Knowing there was a price on his head and that his family were barely surviving in Spain on the generosity of the shopkeeper who lived downstairs from them, Alfonso went to the bank and, placing his gold watch on the manager’s desk, asked for money. Opportunities can be had in times of crisis, the economy was collapsing, shop shelves were bare and the Soviet Union in free fall. Alfonso saw his opportunity and knowing he couldn’t return to Spain with no money he went back to what he knew best. Exports. It was 1991, when, with ten kilos of potatoes in the larder and 20 dollars in his pocket, he set up Fruit Spain. “I used to go to the squares and do demonstrations with custard apples, loquats and avocados, fruit the people had never seen before”. He sold Spanish fruit as if they were jewels, bag of mandarins sold for 160 rubles, about 4 euros and at the time, an absolute fortune.

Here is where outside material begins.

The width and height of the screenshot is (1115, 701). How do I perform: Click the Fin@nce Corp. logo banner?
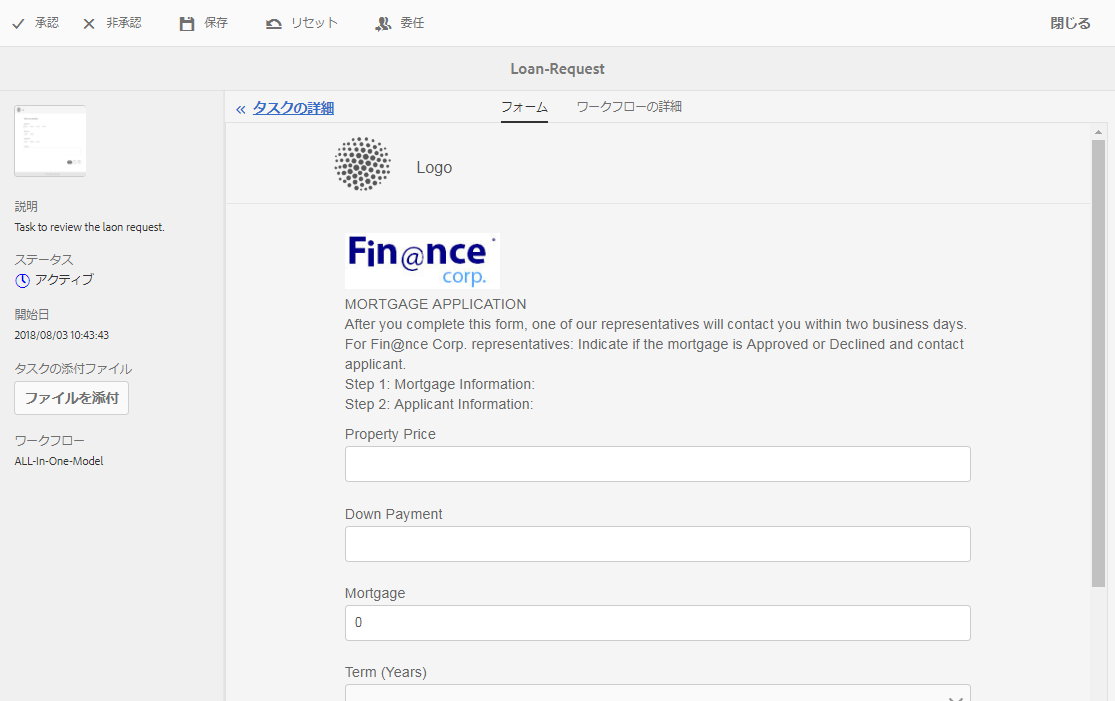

Alfonso maintains he wasn’t interested in getting involved in politics and refused to supply Gorbachov. A couple of large men with full length leather coats coaxed him into changing his mind. “I accepted the contract because I believed that they were from the Mafia, it turned out that they had actually been sent by Boris Yeltsin”. For five years he provided goods for the “drunk” leader and Alfonso found himself amongst the elite of the country’s business men. However, life had another surprise in store for him.

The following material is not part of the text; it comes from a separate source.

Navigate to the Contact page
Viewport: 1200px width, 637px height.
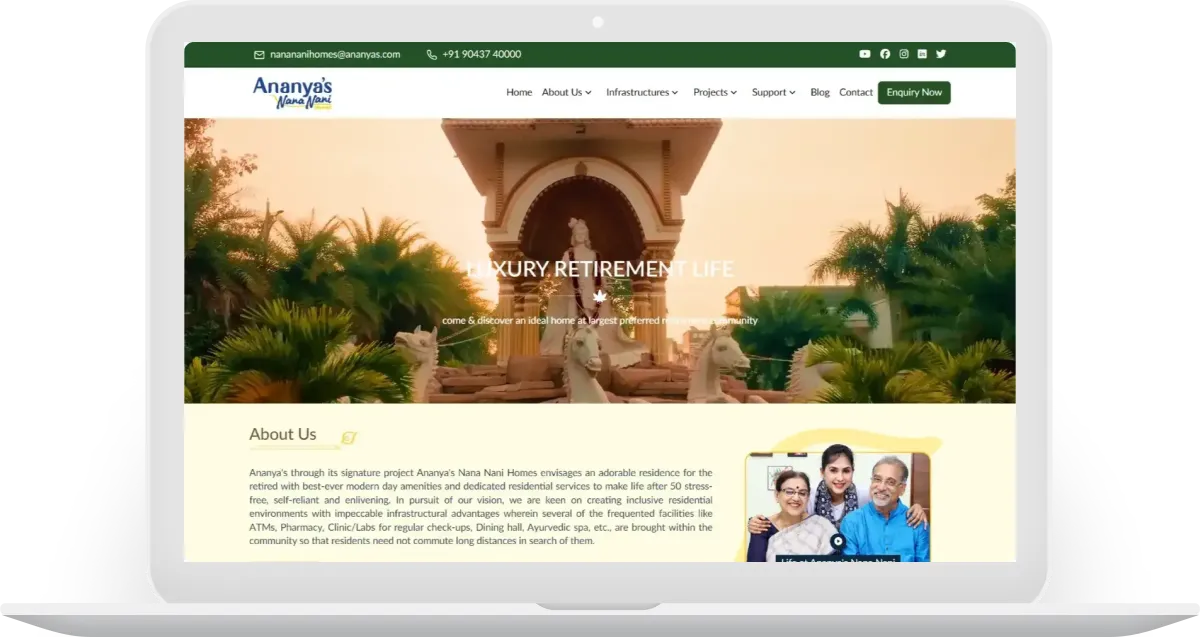point(856,93)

“They put me in charge of exporting 300,000 dollars worth of furniture, I told them they were crazy, I knew nothing about furniture but they insisted”. When the business went bust, he was paid with 100,000 dollars worth of furniture from a shop in Krasnoyarsk. “I arrived, hired his staff and we sold them”. Years later, he was running almost a dozen shops selling Spanish furniture from The China Sea to Mongolia. In each one, a Spanish flag was flown at the door and the sound of Julio Iglesias could be heard from within.
“Now, everything has changed so much here. When I first arrived, there was nothing. There were just three cars on Lenin Street. We made a lot of money and we were made bankrupt a few times”. Now, almost all investors look at Russia like a sweet of the BRIC countries (Brazil, Russia, India and China). The Almerian no longer deals in furniture and fruit. In a few months he will be 60 and will retire. The next step? To live the curse of the emigrant. “When I am over there, I will miss this and when I am here, I want to be in Spain...”.
Russian BigMac with an Andalusian taste
Russians may be used to queuing but the crowds on 31st January 1991 were definitely out of the ordinary. More than five thousand people turned up for the opening of Russia’s first McDonalds, a symbol of capitalism and a confirmation of the imminent fall of the Soviet Union. Few people knew, however, that the lettuces were from the Almerian village of Cuedas de Almanzora, the birth place of Alfonso García who maintains that they were sent over in the first fruit and vegetable convoy to travel from Spain to Russia. Today, eating in McDonalds is no big news, in fact the restaurant in Pushkin Street is the most frequented of all the McDonald’s chains world wide. It has attracts more than 73 million customers and no longer has to use imported produce.